If you want to enjoy a glass of your favorite wine on the ship, it can be tempting to pack your own. The good news is on some lines you can. For example, Royal Caribbean allows two 750 ml bottles of wine or Champagne to be brought onboard per stateroom. Disney allows either two 750 ml bottles of wine or six beers per stateroom. Carnival permits one bottle of wine per adult.

There are a few items that you should always leave off your cruise packing list. They include the following.

If you’ve never been on a cruise before, you’ve probably never heard of the “naughty room.” This is the room in which the crew quarantines luggage that contains an item that the cruise line has banned. That could be an electric kettle, a weapon of some kind or liquor/beer. You’ll be called to this room to have a discussion with the crew about these no-no items.

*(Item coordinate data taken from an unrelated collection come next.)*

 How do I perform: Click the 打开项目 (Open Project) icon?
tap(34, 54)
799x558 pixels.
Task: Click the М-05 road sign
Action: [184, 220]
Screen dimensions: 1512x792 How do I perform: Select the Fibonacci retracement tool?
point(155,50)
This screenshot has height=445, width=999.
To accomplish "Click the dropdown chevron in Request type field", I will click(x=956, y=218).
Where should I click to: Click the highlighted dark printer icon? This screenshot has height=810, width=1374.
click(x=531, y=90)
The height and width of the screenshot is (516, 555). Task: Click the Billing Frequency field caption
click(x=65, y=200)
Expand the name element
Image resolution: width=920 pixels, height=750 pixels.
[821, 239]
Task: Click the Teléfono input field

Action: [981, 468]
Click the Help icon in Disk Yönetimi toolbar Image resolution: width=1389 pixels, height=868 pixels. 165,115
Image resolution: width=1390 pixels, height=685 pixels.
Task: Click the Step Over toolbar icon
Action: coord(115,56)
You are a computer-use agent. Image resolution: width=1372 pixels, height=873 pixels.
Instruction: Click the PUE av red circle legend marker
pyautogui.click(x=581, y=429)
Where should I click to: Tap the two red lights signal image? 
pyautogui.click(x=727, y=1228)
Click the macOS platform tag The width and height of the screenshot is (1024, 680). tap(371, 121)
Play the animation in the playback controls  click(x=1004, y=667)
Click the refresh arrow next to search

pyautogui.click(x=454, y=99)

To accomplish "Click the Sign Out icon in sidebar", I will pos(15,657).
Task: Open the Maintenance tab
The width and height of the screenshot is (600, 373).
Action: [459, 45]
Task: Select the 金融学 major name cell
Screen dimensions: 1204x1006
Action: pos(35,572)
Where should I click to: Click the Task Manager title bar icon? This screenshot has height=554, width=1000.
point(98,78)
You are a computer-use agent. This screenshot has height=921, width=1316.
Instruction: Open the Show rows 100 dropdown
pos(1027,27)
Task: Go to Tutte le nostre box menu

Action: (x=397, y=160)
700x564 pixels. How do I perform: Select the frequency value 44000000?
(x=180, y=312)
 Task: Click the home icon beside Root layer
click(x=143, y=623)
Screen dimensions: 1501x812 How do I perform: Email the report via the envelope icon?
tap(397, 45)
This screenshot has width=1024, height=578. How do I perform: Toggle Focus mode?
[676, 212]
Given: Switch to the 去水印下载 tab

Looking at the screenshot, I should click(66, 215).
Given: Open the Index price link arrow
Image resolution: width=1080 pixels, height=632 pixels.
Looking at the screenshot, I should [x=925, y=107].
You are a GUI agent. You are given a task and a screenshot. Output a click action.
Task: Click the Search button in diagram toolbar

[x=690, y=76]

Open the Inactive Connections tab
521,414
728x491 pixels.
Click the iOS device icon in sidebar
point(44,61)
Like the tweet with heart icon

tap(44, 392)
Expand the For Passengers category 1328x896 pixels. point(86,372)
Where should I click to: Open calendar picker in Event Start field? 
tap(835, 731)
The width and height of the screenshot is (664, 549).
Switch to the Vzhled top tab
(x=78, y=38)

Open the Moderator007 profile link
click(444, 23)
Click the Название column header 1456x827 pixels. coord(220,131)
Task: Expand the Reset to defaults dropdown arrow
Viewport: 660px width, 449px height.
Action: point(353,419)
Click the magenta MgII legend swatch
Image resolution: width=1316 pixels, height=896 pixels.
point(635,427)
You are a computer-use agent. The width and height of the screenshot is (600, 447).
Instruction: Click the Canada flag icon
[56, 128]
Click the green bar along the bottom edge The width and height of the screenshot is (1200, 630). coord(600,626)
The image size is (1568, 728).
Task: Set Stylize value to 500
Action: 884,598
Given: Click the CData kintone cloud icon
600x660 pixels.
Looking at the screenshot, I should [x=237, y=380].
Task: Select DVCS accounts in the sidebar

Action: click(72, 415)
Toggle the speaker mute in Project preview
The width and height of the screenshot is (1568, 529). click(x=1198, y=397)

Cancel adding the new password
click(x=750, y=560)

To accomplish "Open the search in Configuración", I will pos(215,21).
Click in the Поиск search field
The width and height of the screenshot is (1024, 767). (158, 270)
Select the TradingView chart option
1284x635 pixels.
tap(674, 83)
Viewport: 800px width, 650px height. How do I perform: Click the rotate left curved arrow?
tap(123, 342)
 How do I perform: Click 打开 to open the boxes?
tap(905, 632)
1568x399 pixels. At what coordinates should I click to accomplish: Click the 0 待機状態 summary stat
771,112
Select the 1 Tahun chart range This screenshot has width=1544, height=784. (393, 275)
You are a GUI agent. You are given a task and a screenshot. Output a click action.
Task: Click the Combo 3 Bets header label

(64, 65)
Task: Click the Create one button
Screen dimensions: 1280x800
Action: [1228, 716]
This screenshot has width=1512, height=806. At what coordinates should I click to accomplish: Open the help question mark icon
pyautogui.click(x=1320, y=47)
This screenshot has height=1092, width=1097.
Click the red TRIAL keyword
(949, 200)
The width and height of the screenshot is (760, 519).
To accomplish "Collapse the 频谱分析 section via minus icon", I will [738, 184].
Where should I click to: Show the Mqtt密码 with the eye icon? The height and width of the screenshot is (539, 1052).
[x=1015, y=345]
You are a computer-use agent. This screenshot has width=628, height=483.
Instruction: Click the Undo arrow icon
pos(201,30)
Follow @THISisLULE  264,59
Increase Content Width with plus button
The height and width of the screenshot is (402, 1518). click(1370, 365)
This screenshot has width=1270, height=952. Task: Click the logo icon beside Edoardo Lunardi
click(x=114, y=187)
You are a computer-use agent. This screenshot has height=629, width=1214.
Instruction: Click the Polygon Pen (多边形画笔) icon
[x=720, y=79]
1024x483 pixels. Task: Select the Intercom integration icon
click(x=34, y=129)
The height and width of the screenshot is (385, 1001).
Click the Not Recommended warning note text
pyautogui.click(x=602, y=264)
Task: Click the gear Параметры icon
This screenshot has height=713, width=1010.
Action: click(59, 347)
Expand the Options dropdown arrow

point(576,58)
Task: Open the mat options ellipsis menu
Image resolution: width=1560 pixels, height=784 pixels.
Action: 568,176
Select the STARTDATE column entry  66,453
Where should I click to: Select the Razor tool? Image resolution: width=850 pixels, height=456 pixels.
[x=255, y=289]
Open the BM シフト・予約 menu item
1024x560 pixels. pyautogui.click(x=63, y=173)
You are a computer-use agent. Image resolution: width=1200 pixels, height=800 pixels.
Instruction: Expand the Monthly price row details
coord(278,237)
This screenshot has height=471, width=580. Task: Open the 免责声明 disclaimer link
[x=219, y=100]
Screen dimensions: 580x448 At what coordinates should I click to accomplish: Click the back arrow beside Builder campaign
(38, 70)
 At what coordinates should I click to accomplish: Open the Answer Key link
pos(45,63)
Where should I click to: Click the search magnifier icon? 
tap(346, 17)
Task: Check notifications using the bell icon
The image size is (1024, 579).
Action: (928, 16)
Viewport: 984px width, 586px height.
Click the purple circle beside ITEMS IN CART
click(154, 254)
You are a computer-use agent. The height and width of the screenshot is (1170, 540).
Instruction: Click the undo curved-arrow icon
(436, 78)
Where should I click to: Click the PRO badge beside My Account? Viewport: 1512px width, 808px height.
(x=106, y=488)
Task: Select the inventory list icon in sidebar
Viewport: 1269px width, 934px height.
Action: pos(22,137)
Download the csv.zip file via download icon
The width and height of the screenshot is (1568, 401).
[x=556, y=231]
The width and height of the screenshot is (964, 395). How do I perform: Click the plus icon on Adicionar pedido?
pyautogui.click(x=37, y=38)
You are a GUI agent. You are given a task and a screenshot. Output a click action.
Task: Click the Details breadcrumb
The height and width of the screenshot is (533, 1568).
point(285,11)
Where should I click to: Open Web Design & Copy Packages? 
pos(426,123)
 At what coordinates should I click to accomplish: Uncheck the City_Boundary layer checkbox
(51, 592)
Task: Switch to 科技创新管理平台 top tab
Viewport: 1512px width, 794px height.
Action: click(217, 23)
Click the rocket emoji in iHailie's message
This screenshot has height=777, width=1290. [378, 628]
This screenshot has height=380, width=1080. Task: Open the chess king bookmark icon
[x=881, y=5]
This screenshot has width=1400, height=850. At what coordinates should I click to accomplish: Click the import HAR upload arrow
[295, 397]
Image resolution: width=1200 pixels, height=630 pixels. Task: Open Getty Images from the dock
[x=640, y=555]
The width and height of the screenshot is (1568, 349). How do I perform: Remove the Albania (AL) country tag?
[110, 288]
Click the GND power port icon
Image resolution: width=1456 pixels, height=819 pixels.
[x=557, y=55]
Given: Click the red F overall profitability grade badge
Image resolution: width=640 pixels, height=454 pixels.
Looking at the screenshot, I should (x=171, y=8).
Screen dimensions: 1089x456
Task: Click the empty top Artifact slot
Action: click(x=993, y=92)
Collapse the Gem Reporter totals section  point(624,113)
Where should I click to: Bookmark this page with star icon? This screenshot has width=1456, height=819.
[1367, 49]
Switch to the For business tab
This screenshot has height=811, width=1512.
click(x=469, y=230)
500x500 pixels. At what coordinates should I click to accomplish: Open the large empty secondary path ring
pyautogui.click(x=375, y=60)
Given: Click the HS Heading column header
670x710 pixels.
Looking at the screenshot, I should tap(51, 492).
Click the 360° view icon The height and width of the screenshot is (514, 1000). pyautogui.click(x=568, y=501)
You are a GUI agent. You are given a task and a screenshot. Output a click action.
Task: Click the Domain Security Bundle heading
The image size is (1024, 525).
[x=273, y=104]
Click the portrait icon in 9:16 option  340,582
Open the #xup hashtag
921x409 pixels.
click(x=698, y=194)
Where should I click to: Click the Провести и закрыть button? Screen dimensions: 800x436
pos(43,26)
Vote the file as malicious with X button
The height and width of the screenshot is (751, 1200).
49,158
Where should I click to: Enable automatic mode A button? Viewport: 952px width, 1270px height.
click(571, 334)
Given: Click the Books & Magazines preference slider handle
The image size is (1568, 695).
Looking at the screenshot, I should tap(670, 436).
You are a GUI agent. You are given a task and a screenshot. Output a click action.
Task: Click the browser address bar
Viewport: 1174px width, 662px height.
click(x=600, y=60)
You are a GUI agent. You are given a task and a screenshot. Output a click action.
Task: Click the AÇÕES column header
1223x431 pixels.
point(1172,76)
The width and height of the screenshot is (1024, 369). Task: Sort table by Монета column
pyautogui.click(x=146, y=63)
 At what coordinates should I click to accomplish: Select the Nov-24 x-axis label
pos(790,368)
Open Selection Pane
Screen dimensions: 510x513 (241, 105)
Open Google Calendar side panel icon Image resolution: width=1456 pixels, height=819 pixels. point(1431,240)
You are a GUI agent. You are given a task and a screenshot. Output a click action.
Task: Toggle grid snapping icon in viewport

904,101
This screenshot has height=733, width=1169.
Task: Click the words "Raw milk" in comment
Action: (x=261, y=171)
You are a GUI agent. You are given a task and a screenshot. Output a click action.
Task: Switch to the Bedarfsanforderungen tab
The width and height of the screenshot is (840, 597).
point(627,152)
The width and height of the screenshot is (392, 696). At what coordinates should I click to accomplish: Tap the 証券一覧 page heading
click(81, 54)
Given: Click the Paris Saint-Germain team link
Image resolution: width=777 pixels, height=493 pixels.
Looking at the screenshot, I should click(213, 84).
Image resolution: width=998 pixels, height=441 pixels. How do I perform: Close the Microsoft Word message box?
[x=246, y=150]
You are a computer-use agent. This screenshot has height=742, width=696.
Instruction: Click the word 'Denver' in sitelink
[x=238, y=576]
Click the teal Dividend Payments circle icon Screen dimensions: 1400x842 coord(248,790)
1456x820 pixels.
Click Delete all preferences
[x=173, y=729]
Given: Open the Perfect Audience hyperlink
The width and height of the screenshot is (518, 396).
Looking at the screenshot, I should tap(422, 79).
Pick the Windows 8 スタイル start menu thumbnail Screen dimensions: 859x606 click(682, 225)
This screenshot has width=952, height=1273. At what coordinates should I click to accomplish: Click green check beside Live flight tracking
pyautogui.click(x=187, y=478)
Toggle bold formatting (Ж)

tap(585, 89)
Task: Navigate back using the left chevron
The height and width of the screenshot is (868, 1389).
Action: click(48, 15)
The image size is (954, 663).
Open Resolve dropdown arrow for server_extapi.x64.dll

Most cruise lines have strict rules about the type of beverages you can bring aboard at embarkation and throughout the voyage. Some mainstream cruise lines let you bring some bottled water and soda, or a bottle or two of wine, but you generally aren’t allowed hard liquor or beer. Before stopping off at the packy on the way to the port, check the rules with your cruise line.

When you’re aboard a cruise ship, safety comes first. That’s why things like candles with a real flame and electrical appliances that produce heat should stay at home. Forget about bringing your clothes iron and steamer, or electric tea kettle. These are often banned for onboard use. (Ladies: Some cruise lines allow curling or straight irons and some don’t, so consult your cruise line’s online FAQ, call to ask or inquire with your travel agent.) Instead of an iron, you can bring a product like Downy’s Wrinkle Release that comes in a travel size with a pump spray.

You might want that perfect aerial shot from above the ship but you can’t bring a drone on board. Same goes for kites and other similar items that are meant to be deployed in the air around the ship.

Guns aren’t allowed on cruise ships and although some cruise lines allow knives up to a certain blade length, others ban them altogether. Check your cruise line’s online FAQs or check with your travel agent for the rules that apply to your ship.

First-time cruisers tend to overpack when it comes to clothes and shoes but sometimes forget about other necessities. When you take your suitcase out of the closet and begin packing for your next itinerary, refer to this list and be sure you’re covered when it comes to those all-important accessories. Happy cruising.